Collected data entries:
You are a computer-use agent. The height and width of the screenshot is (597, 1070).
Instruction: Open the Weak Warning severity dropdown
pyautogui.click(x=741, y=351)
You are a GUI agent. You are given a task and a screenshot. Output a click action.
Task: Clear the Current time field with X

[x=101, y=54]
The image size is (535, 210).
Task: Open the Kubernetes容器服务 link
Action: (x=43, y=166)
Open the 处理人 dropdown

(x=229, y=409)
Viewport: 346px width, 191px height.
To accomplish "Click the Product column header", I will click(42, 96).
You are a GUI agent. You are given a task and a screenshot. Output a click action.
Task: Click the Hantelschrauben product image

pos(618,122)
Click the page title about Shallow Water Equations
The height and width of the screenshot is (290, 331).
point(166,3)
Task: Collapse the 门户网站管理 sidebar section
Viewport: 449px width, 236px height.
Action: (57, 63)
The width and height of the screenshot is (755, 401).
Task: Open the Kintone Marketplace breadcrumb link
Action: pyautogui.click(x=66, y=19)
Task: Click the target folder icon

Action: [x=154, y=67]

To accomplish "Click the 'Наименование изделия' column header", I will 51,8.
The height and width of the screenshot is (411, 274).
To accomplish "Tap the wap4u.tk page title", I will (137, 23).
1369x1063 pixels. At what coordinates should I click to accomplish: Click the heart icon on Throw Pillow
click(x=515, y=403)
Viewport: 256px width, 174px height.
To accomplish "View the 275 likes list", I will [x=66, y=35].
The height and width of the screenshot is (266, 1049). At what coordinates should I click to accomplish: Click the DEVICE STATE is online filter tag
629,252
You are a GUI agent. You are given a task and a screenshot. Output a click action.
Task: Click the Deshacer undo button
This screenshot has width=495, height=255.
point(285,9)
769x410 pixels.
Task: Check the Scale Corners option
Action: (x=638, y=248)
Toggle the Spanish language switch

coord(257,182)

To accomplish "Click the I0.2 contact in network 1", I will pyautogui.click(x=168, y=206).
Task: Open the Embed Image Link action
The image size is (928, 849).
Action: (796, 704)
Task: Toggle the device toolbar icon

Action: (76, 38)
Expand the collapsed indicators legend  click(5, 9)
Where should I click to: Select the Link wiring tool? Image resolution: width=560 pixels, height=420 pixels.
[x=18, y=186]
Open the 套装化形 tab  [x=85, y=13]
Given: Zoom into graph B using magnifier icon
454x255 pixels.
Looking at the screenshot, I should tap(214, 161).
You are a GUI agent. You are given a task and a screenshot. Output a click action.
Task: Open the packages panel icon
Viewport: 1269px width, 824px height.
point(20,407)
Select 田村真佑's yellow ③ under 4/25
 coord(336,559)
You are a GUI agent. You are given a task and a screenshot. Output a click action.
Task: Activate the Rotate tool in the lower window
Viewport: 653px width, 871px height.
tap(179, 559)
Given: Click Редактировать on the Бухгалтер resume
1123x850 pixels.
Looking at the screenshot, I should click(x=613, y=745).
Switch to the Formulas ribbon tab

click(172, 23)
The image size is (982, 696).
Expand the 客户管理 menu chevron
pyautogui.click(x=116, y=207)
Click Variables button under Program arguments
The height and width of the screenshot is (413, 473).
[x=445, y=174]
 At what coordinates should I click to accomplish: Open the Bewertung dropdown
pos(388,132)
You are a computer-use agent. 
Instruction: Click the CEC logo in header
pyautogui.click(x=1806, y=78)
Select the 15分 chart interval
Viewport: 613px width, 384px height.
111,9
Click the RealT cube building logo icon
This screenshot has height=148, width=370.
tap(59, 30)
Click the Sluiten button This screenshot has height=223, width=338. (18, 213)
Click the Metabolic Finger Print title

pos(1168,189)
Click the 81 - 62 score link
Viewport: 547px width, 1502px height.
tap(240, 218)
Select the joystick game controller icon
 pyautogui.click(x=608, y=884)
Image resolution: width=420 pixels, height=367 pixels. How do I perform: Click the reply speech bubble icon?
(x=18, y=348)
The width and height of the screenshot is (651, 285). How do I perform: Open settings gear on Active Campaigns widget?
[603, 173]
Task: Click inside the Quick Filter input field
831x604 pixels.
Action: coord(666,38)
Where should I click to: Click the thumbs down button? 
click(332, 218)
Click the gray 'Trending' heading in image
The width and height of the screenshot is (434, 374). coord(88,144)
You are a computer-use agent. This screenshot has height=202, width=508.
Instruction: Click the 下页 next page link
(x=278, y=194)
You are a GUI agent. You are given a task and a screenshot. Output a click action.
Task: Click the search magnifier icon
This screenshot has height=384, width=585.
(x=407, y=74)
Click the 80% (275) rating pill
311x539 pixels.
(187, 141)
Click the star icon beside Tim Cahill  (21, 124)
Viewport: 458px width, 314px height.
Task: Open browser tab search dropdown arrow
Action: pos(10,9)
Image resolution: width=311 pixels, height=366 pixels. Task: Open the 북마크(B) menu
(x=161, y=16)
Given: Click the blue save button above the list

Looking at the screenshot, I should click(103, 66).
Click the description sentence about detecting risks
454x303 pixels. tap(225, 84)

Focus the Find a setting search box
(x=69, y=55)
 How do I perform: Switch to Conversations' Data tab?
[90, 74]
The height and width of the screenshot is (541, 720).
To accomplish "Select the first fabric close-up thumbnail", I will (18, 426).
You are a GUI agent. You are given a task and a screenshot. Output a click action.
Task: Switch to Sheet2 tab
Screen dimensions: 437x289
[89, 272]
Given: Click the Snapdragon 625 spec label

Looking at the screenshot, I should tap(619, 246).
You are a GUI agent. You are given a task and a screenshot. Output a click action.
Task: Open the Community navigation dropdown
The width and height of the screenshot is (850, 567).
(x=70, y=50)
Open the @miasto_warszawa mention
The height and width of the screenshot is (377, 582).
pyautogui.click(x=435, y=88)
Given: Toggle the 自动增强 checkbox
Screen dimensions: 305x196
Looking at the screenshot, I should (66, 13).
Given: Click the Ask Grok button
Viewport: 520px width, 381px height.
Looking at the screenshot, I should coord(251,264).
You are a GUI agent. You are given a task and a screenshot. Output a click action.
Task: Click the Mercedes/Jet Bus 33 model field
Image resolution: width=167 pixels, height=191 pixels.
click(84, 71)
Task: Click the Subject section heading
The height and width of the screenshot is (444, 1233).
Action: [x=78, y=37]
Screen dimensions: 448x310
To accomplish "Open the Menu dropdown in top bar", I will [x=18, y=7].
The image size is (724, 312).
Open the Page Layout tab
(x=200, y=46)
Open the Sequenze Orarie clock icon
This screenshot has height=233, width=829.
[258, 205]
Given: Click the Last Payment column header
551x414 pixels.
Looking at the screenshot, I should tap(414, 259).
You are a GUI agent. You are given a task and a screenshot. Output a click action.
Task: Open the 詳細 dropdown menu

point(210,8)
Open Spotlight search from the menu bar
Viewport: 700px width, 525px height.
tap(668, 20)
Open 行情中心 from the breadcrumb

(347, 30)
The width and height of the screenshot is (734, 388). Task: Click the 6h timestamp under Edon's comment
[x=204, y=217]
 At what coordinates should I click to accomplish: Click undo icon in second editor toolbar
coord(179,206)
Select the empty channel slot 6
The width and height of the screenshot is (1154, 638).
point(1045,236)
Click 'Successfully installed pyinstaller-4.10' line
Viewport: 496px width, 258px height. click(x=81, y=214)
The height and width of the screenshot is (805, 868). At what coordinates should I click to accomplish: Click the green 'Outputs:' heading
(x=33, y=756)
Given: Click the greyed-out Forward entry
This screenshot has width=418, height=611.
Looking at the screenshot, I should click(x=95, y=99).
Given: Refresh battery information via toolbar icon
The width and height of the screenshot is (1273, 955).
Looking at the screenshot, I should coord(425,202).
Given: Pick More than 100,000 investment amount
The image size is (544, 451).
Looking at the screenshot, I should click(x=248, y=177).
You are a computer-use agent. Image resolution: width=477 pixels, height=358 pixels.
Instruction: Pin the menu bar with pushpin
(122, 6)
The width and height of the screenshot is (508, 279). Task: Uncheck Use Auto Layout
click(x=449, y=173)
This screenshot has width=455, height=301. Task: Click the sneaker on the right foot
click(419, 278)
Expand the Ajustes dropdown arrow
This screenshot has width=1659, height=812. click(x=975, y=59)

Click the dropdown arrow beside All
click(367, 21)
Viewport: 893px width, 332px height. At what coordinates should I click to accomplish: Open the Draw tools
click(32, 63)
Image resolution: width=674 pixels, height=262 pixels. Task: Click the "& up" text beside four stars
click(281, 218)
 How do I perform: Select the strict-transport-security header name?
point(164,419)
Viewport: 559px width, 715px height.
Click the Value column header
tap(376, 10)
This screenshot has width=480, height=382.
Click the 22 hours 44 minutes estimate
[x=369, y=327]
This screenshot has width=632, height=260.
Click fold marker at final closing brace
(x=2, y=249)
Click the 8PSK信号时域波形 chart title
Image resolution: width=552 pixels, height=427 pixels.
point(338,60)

Exercise details: Going through the lines above one by one, tally those with the word "section" and give only the total.

Answer box: 2